[What to produce] Reproduce the text of each record below word for word, omitting the pictures.
:: Information provided ::
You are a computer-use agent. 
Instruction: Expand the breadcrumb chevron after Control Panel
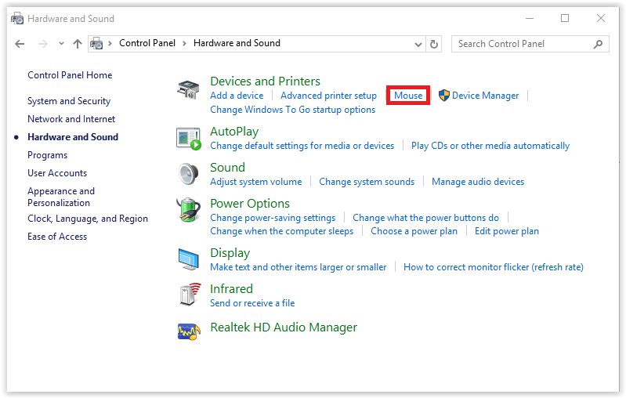click(x=184, y=44)
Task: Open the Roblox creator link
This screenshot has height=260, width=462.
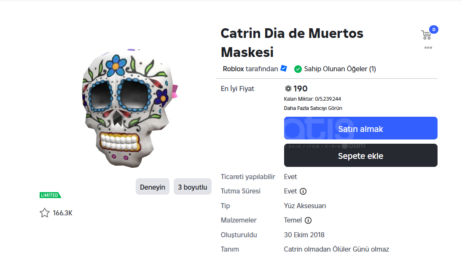Action: pos(234,69)
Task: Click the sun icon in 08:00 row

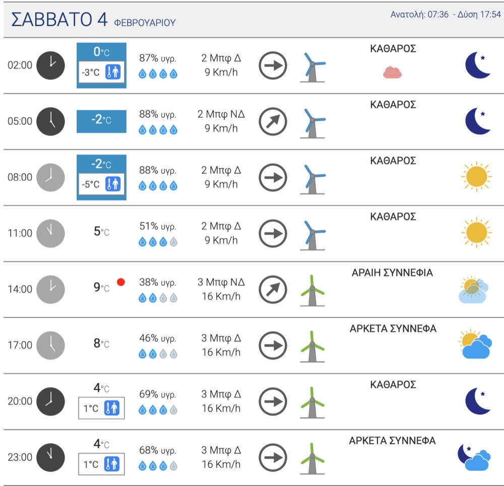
:::
[Exercise result]
You are a computer-use agent. 
Instruction: Expand the breadcrumb chevron after Control Panel
click(x=184, y=44)
Task: Open the Roblox creator link
This screenshot has height=260, width=462.
Action: pos(234,69)
Task: Click the sun icon in 08:00 row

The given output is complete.